The lower courts concluded McKee was "a limited purpose public figure" because she had made a public accusation against Cosby and talked to reporters about it at a time when more women were coming forward (they eventually totaled more than five dozen women) to accuse Cosby of sexual misconduct in encounters dating back to the mid-1960s.  

Thomas argued the Supreme Court should re-examine the Times v. Sullivan rules because there is "little historical evidence" that those rules flow from the "original understanding" of the First or the Fourteenth Amendments.

"If the Constitution does not require public figures to satisfy an actual-malice standard in state-law defamation suits, then neither should we," Thomas wrote.  

But McKee's lawyer, whose firm has successfully represented first lady Melania Trump in her disputes over her media coverage, and Hulk Hogan in his dispute with Gawker which led to that website's demise, said his briefs in the McKee case never called for "a wholesale rewriting" of First Amendment law.
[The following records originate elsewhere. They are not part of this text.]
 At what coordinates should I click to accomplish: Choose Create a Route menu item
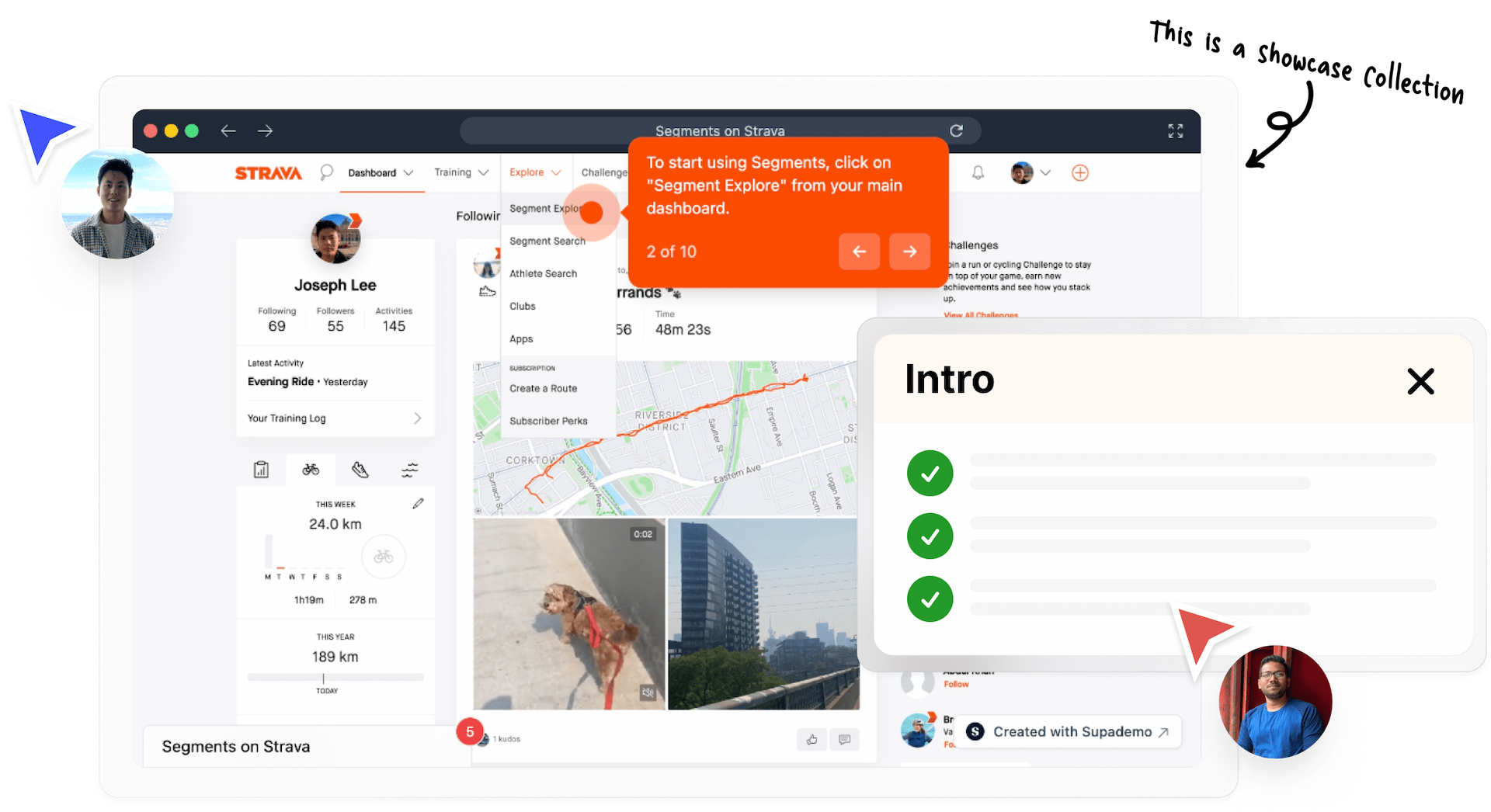[x=543, y=388]
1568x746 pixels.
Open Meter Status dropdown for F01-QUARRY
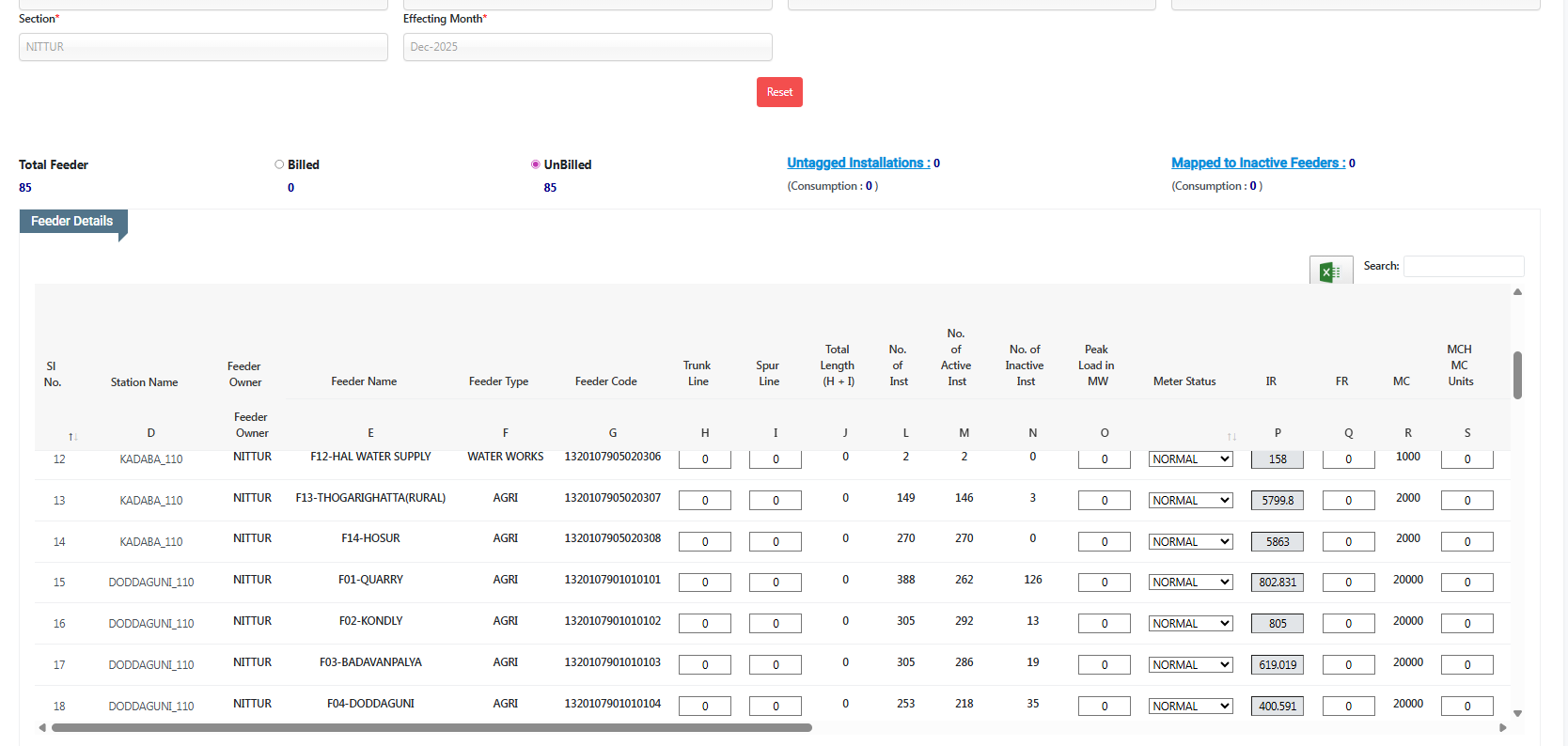[1190, 583]
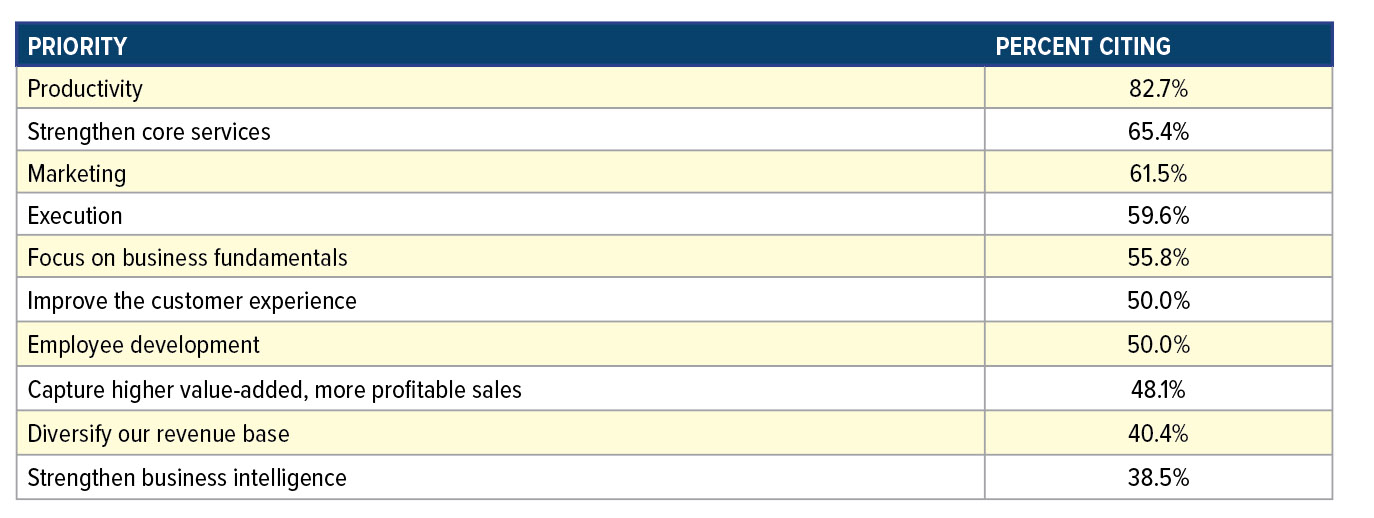Click the PRIORITY column header
Screen dimensions: 1374x518
pos(77,46)
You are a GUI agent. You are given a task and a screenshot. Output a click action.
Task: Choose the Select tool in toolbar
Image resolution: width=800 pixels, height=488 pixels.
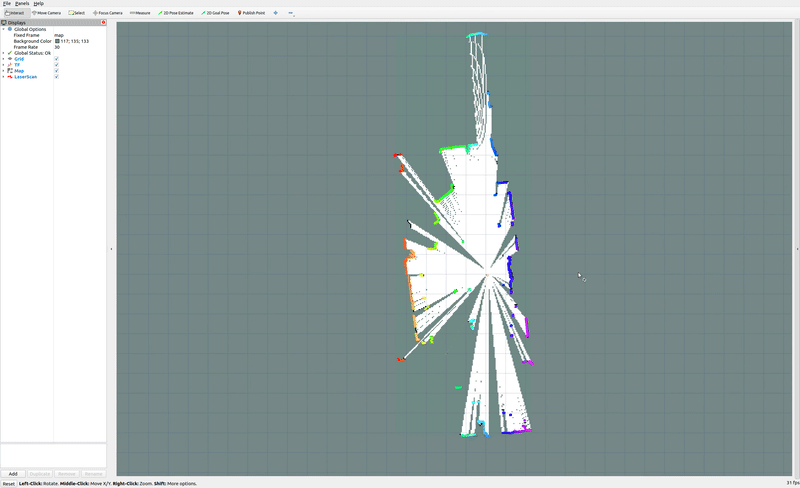tap(77, 13)
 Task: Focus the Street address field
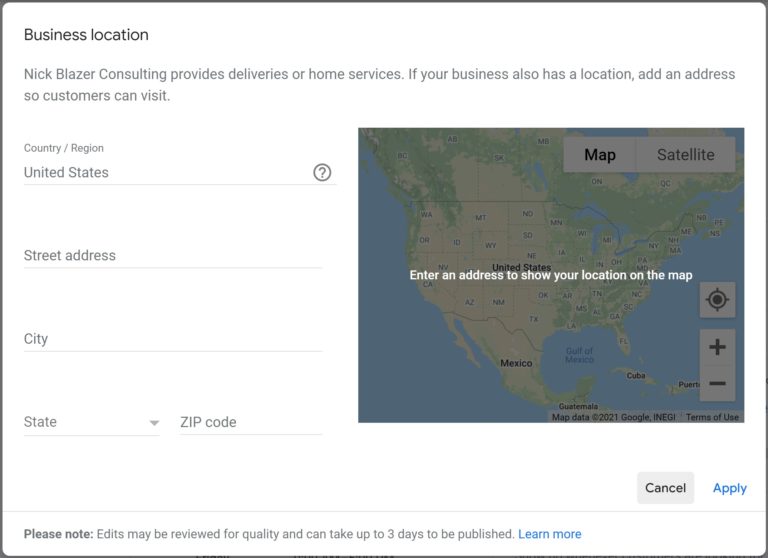tap(172, 256)
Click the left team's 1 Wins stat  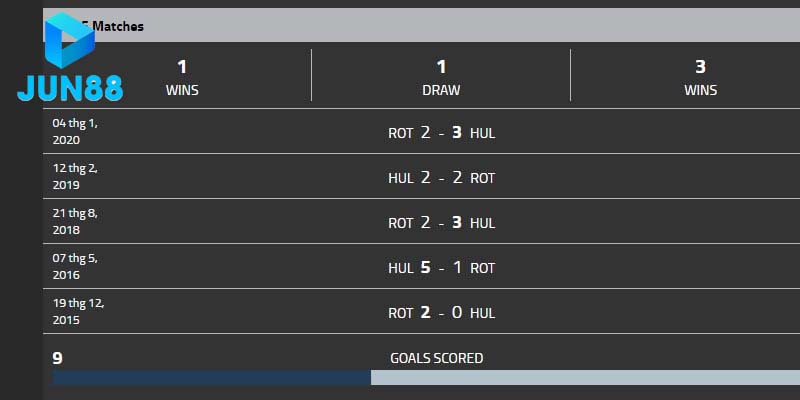182,77
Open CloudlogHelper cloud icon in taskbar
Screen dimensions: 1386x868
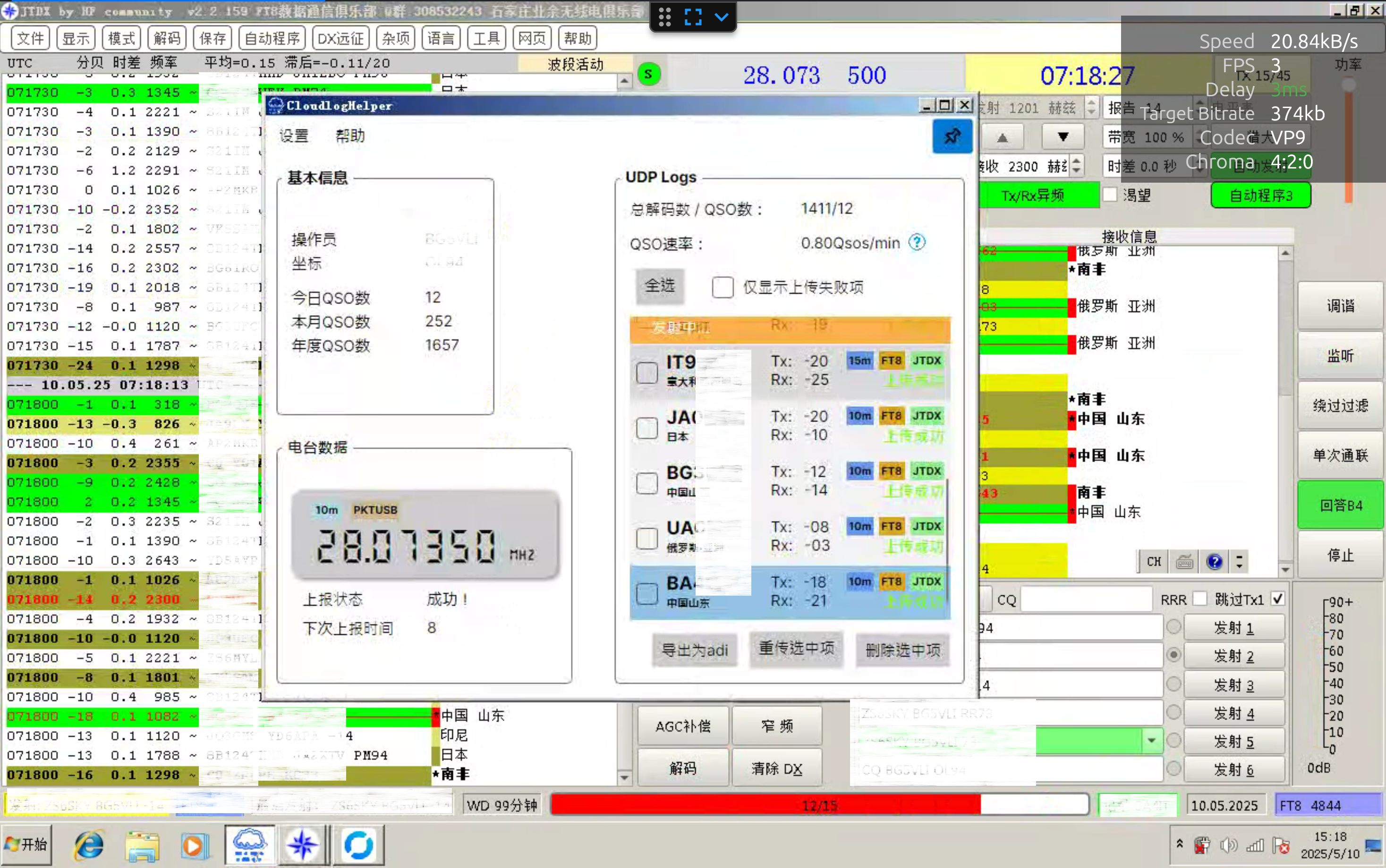point(249,845)
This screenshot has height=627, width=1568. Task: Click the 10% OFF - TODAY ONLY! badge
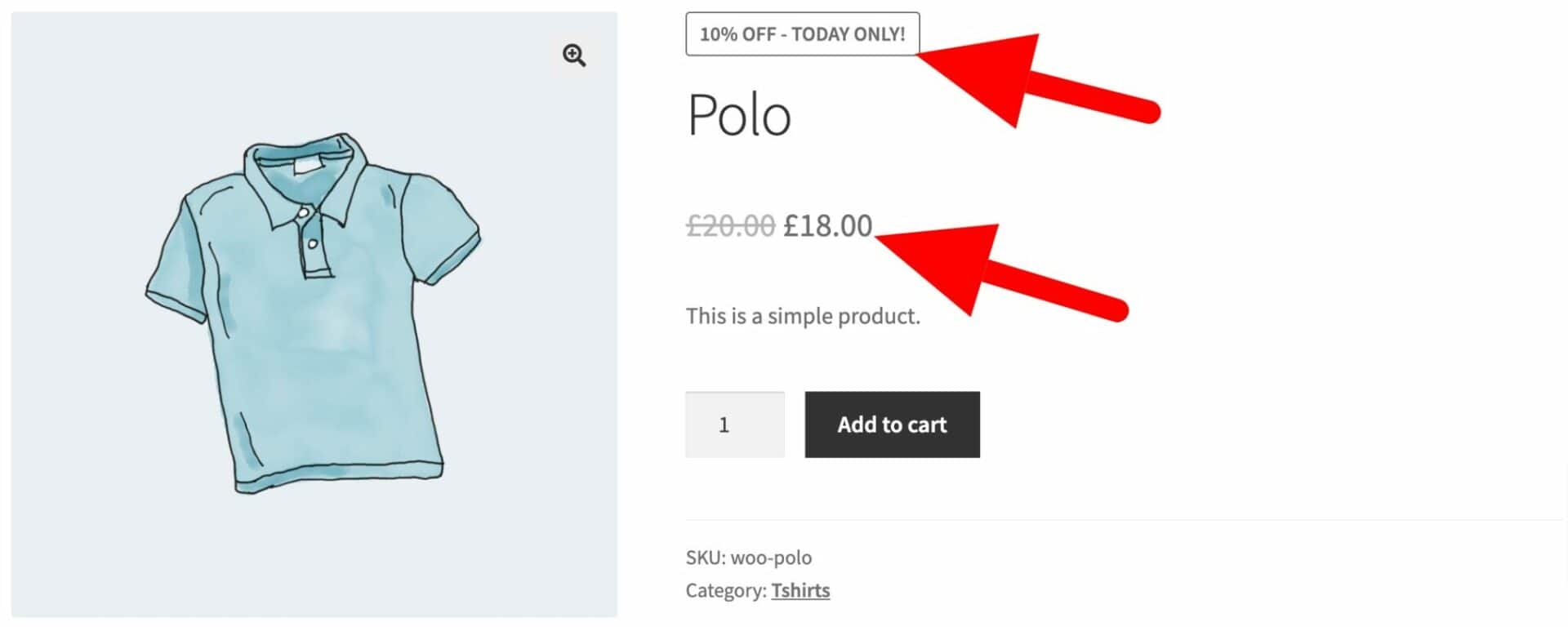pos(803,34)
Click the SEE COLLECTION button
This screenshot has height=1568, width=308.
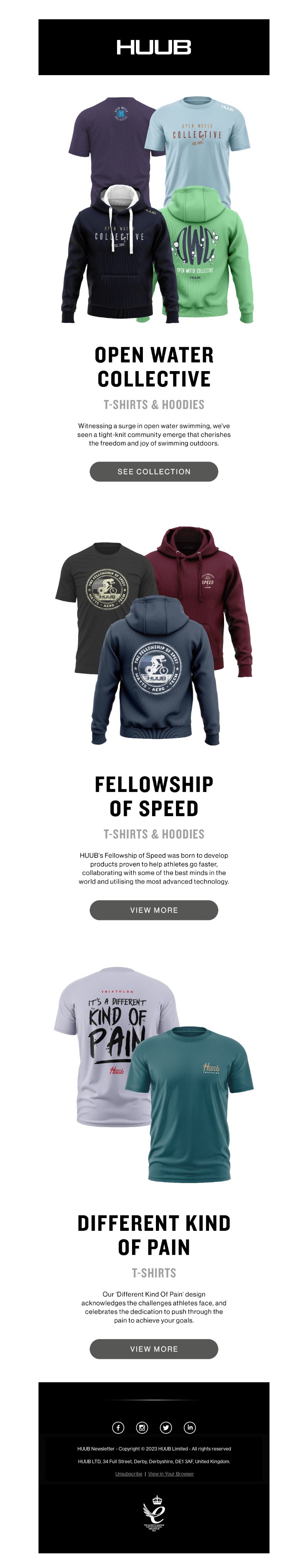[x=154, y=472]
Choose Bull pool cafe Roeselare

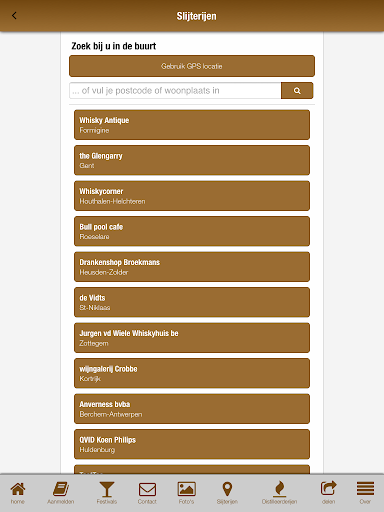[x=192, y=231]
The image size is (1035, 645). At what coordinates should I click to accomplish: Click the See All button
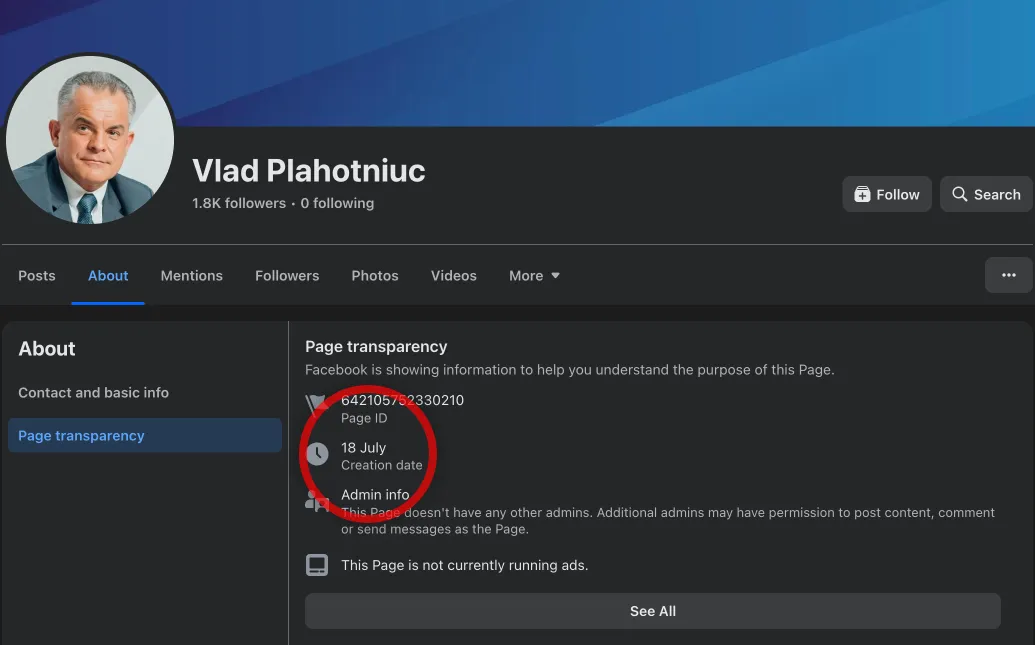pos(652,611)

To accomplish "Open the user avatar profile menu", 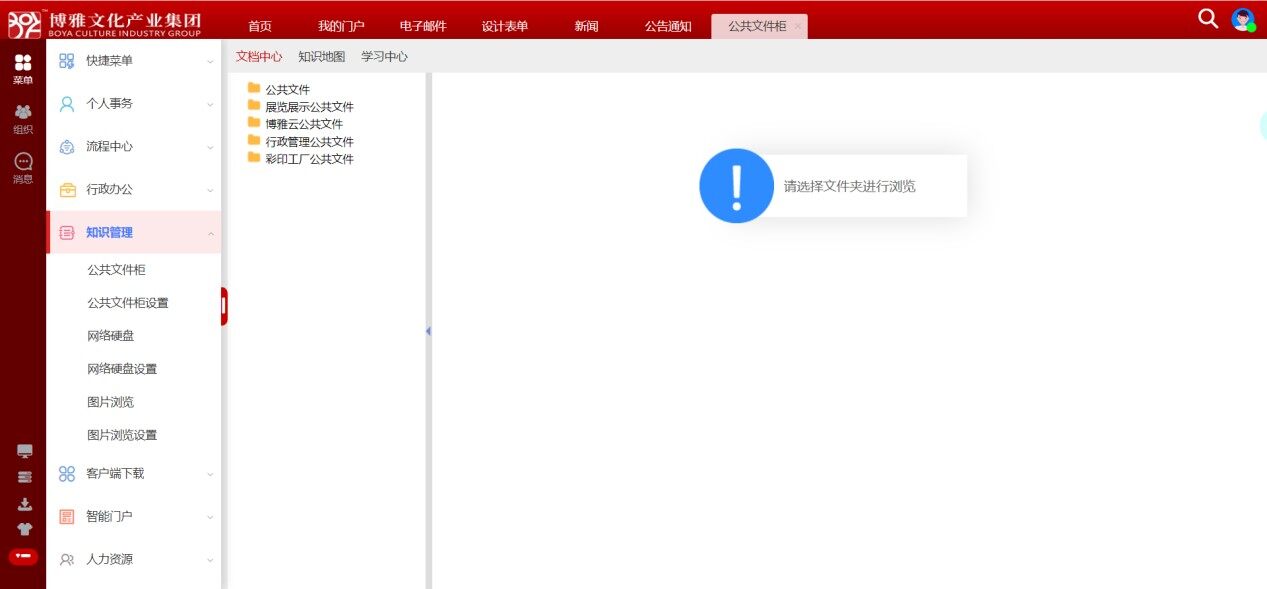I will [x=1242, y=19].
"We simply argued that Ms. McKee did not give up her right to sue and did not become a public figure by doing nothing more than identifying herself as a sexual assault survivor," he told USA TODAY. "Ms McKee's arguments were completely consistent with the important protections of freedom of the press recognized in Supreme Court decisions."

After two trials, Cosby, 81, was convicted of three counts of aggravated indecent sexual assault in April 2018. He is serving three to 10 years in a Pennsylvania prison for drugging and molesting former Temple University administrator Andrea Constand in 2004 at his home outside Philadelphia.

He is appealing his conviction in the case, the only one to reach a criminal court out of dozens of allegations that were too old to prosecute elsewhere.